Já que as vias legais não são o único meio para atingir as reivindicações dos movimentos sociais, os afetados têm somado esforços e trabalho para resistir a agressão do modelo florestal e suas plantações e constituiram a “Frente pela Vida e Contra o Deserto Verde”, movimento que se une à luta pela defesa do território, os povos e seu patrimônio, impulsionada no continente pelos grupos que conformam a Rede Latino- americana contra as Monoculturas de Árvores (RECOMA).

Este grupo está constituido por organizações de base, comunidades camponesas, organizações sociais e associações indígenas do sudoeste do país, região que concentra plantações de pinheiro e eucalipto sobre a área média das cordilheiras que atentam e ameaçam o território, a água, as formas de vida tradicionais e as culturas indígenas e camponesas.
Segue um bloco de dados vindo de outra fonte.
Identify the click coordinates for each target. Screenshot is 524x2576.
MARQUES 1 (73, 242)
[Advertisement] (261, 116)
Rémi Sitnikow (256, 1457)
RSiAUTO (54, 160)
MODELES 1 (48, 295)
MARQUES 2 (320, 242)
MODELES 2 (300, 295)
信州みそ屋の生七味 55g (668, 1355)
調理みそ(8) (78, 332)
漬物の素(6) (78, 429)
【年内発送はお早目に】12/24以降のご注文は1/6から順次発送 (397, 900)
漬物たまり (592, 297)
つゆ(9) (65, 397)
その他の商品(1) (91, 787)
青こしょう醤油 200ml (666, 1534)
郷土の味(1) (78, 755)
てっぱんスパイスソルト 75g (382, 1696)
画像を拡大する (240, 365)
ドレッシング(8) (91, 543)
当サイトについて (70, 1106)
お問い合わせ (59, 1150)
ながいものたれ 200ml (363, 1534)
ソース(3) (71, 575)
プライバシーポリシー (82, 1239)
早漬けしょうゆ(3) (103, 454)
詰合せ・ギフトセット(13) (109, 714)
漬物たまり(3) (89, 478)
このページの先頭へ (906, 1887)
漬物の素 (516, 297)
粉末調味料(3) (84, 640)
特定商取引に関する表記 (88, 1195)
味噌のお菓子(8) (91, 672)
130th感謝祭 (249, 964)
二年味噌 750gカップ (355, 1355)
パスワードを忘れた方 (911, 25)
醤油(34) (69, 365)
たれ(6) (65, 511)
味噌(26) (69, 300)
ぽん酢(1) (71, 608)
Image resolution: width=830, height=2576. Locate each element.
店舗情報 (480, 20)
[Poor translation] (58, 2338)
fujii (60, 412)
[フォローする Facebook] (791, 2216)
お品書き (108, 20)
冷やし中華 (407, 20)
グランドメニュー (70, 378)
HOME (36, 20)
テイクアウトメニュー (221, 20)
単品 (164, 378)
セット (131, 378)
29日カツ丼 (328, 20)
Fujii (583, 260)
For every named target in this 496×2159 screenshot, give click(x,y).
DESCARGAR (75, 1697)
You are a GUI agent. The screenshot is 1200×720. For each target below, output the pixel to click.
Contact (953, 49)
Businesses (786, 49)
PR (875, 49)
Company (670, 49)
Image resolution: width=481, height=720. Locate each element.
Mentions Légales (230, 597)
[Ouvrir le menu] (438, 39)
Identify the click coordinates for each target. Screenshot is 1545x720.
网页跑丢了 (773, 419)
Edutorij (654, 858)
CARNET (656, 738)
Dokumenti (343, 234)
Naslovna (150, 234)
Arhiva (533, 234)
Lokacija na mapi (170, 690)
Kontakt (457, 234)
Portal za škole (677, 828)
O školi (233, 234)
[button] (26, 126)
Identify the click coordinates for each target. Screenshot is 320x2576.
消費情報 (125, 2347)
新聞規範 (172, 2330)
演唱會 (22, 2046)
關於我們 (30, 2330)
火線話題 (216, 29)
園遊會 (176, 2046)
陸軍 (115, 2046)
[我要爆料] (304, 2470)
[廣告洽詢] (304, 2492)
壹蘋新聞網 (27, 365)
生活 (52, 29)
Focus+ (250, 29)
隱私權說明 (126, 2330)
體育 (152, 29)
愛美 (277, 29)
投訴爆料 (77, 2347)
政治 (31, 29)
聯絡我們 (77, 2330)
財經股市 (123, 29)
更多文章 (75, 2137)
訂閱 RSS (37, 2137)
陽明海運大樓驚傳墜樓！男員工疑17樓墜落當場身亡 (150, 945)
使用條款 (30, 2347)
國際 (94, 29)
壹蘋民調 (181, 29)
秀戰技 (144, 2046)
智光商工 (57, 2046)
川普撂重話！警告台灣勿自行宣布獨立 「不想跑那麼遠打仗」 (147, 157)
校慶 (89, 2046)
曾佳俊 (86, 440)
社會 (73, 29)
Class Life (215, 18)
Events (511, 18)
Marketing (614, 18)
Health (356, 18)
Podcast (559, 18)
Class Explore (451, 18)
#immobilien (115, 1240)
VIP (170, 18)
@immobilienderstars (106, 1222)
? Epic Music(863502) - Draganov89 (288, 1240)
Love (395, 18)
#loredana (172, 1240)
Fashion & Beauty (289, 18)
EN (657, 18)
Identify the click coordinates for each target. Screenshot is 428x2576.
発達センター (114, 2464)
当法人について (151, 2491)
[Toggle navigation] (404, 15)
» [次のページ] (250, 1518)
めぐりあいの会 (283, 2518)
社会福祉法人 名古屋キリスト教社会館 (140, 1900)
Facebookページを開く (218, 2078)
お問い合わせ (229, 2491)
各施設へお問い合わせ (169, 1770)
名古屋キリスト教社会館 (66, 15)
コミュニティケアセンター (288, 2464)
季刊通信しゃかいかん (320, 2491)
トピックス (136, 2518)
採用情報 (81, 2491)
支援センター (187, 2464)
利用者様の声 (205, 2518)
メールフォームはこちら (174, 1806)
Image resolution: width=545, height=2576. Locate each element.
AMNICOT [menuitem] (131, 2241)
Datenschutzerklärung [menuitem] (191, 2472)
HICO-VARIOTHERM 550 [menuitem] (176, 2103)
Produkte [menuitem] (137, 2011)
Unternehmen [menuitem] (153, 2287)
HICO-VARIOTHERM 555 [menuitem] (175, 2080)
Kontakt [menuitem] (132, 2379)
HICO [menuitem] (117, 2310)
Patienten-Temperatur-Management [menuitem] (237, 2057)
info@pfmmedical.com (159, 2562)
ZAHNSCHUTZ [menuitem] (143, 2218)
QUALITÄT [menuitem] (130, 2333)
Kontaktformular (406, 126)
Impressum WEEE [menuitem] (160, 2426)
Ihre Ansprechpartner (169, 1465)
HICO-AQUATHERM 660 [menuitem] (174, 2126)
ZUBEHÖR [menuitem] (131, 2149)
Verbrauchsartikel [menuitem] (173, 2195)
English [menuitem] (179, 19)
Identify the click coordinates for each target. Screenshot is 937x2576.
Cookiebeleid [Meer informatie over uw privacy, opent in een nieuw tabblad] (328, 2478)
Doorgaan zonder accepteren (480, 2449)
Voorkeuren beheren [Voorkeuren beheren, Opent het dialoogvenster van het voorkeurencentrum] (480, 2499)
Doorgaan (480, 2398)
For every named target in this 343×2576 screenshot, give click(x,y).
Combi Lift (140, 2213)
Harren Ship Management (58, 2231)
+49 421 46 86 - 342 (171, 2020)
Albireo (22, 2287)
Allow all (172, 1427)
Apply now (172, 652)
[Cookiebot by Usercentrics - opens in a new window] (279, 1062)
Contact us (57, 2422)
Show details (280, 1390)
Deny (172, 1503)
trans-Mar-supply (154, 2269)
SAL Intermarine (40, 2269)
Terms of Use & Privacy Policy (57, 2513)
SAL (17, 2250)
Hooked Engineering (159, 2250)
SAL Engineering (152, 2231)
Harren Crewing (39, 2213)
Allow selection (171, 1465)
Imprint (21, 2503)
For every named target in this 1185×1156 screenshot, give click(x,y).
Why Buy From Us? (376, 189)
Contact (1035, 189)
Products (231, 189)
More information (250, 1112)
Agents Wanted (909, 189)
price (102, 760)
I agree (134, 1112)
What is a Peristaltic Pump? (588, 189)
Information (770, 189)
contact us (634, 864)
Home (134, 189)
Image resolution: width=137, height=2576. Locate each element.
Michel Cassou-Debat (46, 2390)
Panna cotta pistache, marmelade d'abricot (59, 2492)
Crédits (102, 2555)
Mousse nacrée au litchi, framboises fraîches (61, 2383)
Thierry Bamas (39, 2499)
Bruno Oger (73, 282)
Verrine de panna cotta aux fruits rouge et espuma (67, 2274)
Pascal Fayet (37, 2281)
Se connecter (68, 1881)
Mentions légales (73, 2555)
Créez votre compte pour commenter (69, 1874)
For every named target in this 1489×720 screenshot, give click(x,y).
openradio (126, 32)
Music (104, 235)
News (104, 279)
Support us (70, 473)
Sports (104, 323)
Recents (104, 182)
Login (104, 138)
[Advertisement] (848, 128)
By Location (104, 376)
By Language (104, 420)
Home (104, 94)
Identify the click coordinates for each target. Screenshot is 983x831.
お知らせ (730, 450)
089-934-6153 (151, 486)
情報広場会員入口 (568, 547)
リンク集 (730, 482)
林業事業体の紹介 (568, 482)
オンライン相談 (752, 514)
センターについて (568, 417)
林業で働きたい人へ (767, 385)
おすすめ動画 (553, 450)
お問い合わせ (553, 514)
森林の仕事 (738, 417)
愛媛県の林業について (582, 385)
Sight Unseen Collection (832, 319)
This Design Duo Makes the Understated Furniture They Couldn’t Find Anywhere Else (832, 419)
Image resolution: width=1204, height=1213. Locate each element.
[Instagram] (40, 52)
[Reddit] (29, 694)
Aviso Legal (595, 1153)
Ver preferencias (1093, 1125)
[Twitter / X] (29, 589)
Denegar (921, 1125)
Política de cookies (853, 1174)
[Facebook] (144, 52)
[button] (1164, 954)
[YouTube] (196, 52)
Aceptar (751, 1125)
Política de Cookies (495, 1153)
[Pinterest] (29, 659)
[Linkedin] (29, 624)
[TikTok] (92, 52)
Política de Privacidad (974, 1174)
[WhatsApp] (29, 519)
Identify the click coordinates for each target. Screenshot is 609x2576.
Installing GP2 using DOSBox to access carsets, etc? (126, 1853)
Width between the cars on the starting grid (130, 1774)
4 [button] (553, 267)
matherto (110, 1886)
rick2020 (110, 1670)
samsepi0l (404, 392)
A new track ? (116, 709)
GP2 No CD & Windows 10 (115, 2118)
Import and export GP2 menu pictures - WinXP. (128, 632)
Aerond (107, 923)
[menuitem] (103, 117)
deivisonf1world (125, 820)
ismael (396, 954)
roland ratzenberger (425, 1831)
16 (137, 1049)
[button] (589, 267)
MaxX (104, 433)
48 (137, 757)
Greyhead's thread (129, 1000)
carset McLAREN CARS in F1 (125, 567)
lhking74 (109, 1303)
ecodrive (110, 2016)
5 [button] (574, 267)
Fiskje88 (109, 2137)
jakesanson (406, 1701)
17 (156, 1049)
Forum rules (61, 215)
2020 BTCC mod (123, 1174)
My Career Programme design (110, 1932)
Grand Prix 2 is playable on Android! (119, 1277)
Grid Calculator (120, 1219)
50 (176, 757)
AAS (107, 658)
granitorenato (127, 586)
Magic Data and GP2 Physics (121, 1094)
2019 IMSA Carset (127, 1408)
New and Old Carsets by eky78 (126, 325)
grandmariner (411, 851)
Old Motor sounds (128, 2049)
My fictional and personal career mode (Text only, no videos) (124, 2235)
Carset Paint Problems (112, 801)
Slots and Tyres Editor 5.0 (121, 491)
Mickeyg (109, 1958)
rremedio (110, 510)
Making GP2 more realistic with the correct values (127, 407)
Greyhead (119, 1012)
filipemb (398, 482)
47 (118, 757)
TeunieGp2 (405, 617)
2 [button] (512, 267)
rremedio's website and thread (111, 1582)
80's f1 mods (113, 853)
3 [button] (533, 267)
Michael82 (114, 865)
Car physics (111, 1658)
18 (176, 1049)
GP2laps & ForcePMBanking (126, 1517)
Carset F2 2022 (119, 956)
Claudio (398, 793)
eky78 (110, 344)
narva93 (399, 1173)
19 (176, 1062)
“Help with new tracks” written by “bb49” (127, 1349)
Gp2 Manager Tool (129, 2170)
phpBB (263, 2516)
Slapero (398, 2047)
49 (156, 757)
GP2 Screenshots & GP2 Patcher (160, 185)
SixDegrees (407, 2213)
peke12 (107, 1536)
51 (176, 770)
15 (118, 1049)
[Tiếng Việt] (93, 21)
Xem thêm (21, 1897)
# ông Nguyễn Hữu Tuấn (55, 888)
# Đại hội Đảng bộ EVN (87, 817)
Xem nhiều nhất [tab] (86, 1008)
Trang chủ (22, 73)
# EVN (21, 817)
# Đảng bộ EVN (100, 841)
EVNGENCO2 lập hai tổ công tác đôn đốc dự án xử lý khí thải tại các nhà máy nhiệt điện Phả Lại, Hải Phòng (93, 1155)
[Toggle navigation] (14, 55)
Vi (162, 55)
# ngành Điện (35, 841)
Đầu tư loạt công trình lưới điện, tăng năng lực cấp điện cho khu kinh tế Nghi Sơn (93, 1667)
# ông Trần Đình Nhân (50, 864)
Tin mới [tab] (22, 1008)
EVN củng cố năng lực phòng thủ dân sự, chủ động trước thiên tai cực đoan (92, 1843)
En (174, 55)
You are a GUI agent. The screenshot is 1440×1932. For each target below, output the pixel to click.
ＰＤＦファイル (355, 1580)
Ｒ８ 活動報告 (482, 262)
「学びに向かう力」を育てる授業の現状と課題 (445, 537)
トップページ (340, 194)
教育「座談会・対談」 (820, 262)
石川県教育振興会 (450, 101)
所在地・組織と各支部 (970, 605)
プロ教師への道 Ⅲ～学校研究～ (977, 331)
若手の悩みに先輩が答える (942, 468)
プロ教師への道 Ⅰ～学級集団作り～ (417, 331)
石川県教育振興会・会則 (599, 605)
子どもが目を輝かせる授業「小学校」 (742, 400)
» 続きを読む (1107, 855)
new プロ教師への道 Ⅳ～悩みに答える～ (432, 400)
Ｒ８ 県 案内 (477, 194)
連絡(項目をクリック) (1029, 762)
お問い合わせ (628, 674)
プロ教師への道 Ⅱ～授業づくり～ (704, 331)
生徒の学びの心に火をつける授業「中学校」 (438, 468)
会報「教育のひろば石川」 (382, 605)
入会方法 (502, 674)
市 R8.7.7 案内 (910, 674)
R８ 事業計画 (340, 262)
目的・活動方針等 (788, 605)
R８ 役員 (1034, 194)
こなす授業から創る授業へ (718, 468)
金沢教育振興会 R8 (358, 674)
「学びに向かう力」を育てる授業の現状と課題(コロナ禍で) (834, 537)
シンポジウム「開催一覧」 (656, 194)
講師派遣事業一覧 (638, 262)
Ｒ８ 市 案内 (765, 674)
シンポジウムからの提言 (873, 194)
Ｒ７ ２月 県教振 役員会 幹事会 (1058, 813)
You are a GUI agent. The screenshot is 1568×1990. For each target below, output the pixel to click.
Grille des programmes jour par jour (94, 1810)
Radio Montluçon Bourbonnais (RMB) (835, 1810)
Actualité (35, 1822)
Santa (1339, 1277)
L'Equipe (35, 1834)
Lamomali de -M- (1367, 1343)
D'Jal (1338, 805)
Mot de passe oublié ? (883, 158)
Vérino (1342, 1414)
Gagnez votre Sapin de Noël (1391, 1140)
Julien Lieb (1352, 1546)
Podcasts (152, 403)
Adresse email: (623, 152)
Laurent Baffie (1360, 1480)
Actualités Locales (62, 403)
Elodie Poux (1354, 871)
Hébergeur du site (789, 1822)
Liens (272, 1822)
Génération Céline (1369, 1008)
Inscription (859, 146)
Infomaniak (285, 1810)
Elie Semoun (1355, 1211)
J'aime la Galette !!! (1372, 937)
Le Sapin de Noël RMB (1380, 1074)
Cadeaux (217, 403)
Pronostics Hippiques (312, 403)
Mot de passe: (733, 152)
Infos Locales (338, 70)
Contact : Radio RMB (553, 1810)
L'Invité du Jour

Desde este espaço, adiantamos a resistência do povo colombiano a um modelo que desconhecemos e que portanto carece de legitimidade; e ao mesmo tempo construímos as propostas que permitem recriar a vida nas formas que imaginamos dia a dia.

A conclusão amarga é que no caso colombiano, bem como em outros tantos, a legislação, normatividade, isenções e incentivos desenhados para o setor florestal contribuem para a destruição e a degradação florestal e portanto à piora das condições de vida dos povos e comunidades que habitam as florestas e dependem delas para sua sobrevivência.